Former brewery in Wiltshire, England

Ushers of Trowbridge was a brewery in Trowbridge, Wiltshire, England, between 1824 and 2000.

== History ==
In 1824, Thomas Usher and his wife Hannah acquired a small brewery in Back Street, Trowbridge, renaming it Usher's Wiltshire Brewery. In 1844, the couple's three sons joined the partnership, allowing the parents to retire in 1869. After this, the beers and brand developed a loyal following, facilitating a quick expansion of the company through the 19th century. In 1887, the partnership took over Fanshaw & Palmer of Donnington, Berkshire. This resulted in the registration in 1889 of Usher's Wiltshire Brewery Ltd to combine the two organisations. From its date of formation until the Second World War, the company acquired some fifteen independent breweries and their associated public house premises.

After 1945, the company acquired Conigre House and gardens in Trowbridge, then the home of the local Liberal Club, enabling it to double the scale of its brewery and bottling plant.

Having dropped the apostrophe from its registered name in 1951, in 1960 the company agreed to a takeover bid from the acquisitive Watney Mann. The joint assets included the brewery sites in both London (soon closed) and Trowbridge, together with 900 pubs. In 1964, the company changed its registered name to Ushers Brewers Ltd. Watney Mann merged with Grand Metropolitan Hotels in 1972.

In 1991 Roger North, the MD of Grand Met Brewing led a management buyout creating a reconstituted Ushers Brewers Ltd, with an estate of smaller pubs deemed by Grand Metropolitan to be too small or not capable of redevelopment. The new company began acquiring pubs to provide a distribution network, under a holding company called Innspired Pubs. By March 1997 the company owned 541 pubs and floated on the London Stock Exchange after a previous float had been aborted in 1995.

Pixel coordinate grounding data
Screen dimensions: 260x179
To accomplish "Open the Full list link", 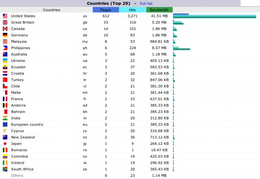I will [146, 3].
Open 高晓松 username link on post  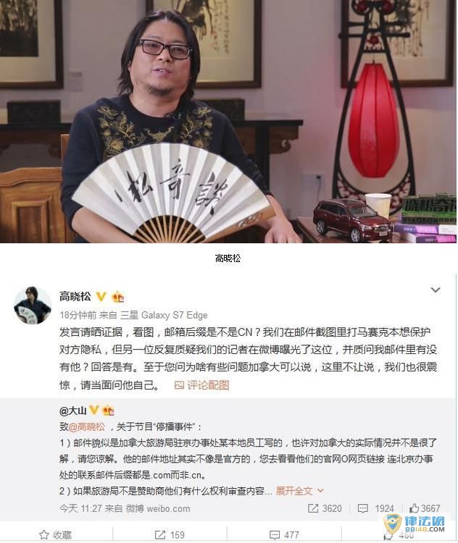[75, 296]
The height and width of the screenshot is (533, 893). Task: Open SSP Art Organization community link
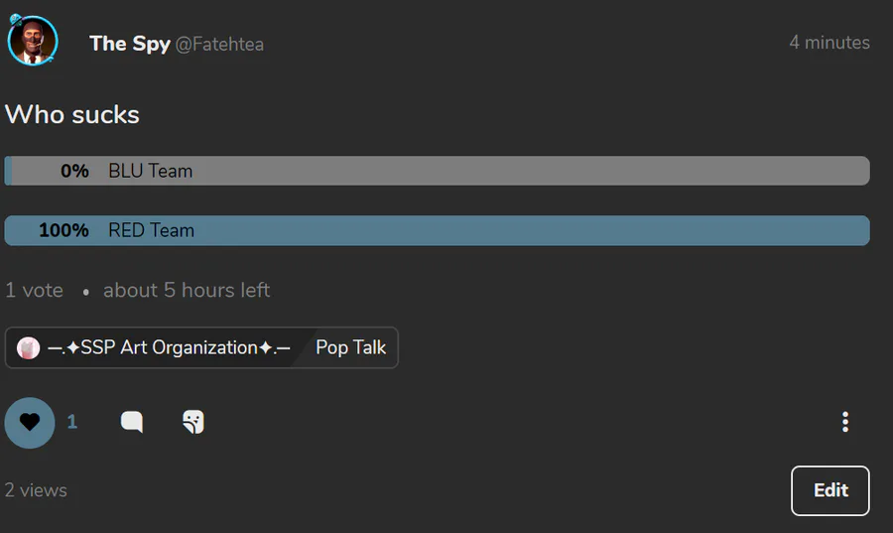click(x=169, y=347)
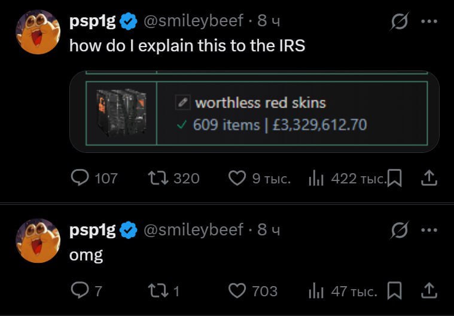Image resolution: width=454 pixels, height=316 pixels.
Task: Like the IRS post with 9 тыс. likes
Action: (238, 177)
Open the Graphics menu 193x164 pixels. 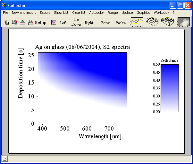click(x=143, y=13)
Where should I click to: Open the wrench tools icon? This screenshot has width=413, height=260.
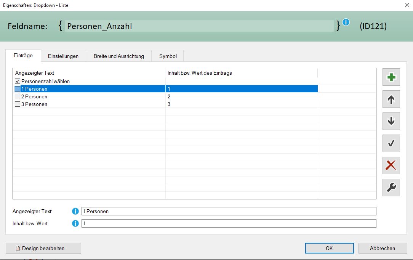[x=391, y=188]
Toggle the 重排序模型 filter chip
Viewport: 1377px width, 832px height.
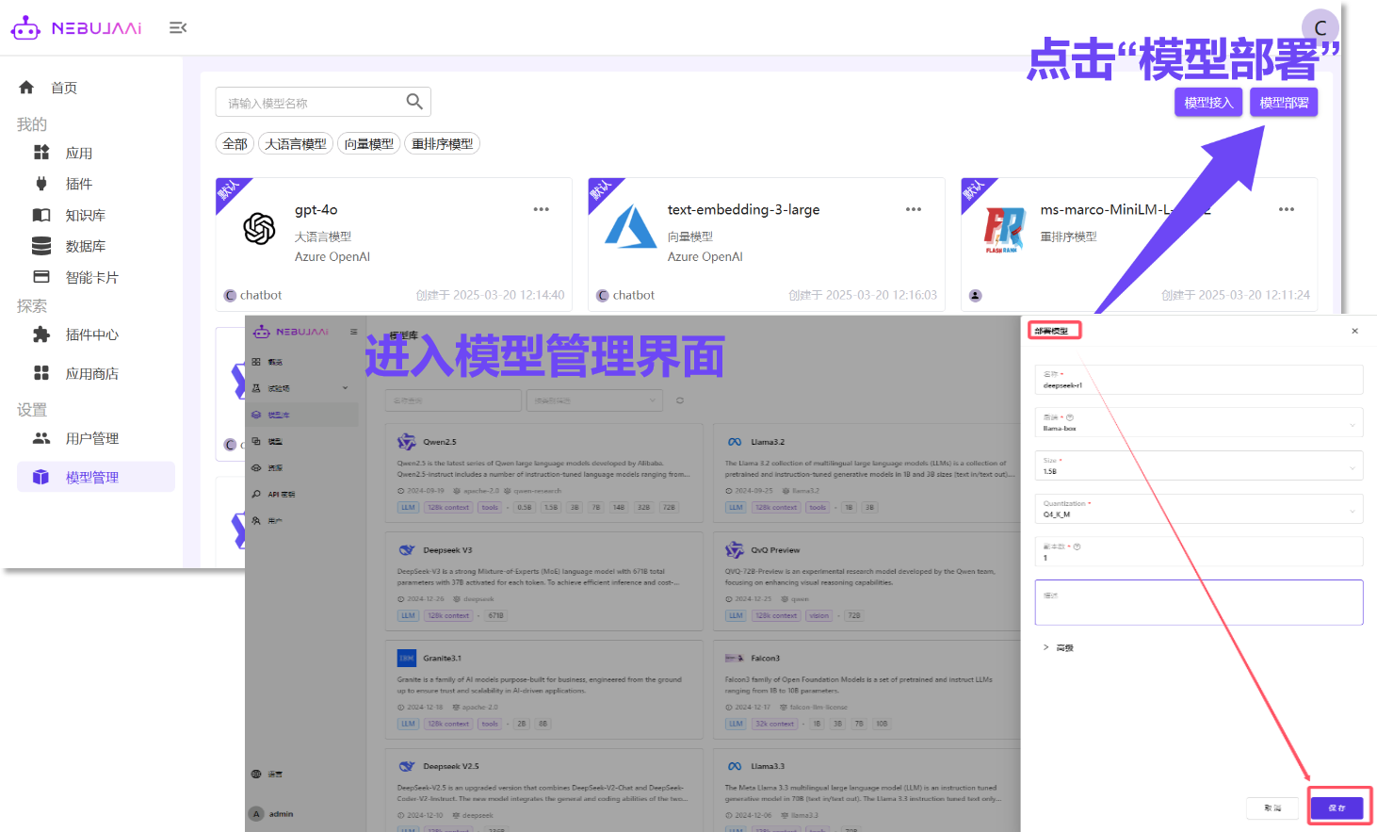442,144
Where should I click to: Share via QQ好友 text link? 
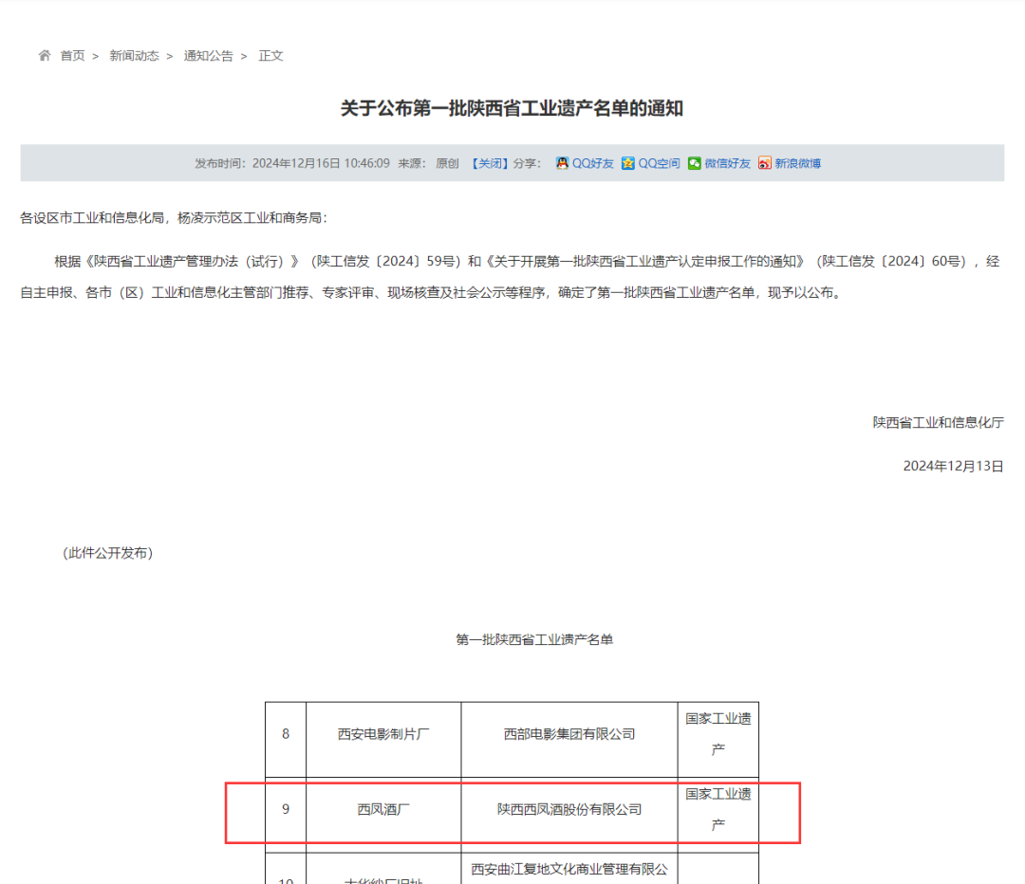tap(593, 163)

Complete the following
1. In the Ushers of Trowbridge history above, what year did Watney Mann merge with Grand Metropolitan Hotels?
2. Please carry the Ushers of Trowbridge history forward from its final sentence.

Your responses
1. 1972

2.
Following a profit warning, North took the company private again in December 1998 with the backing of Alchemy Partners. The accounts to 31 October 1998 showed the brewery making operating profit of £6.3m on sales of £45.8m whilst the tenanted pubs had an operating profit of £11.7m on turnover of £27.9m. However, North fell out with Alchemy because they "wanted to take Ushers down a route with less emphasis on brewing and brands". Alchemy merged Ushers with 250 pubs in the Alehouse chain that they had acquired in June 1997, and replaced North with Robert Breare who came from a hotel background and proclaimed himself "a devotee of a major separation between brewing and retail". Breare claimed that the brewery was "big enough to make serious money. When it is close to capacity it is very, very profitable" but it was running at 70% of its 600,000 barrels-per-year capacity and was closed in 2000.

The residual pub operator company, renamed Innspired Pubs plc, was bought by Punch Taverns in September 2004. Today, beers are brewed under the Usher name by the Wychwood Brewery for Refresh UK.

== Legacy ==
The brewery equipment was sold for £1.5M to North Korea via German broker Uwe Oehms. It now forms the core of the Taedonggang brewery, just outside Pyongyang. In 2009, its new brew "Taedong River Beer" made international headlines after featuring in what is thought to be North Korean television's first beer advert.

The main Trowbridge site was redeveloped into housing (including the Ushers Apartments) and a Sainsbury's supermarket.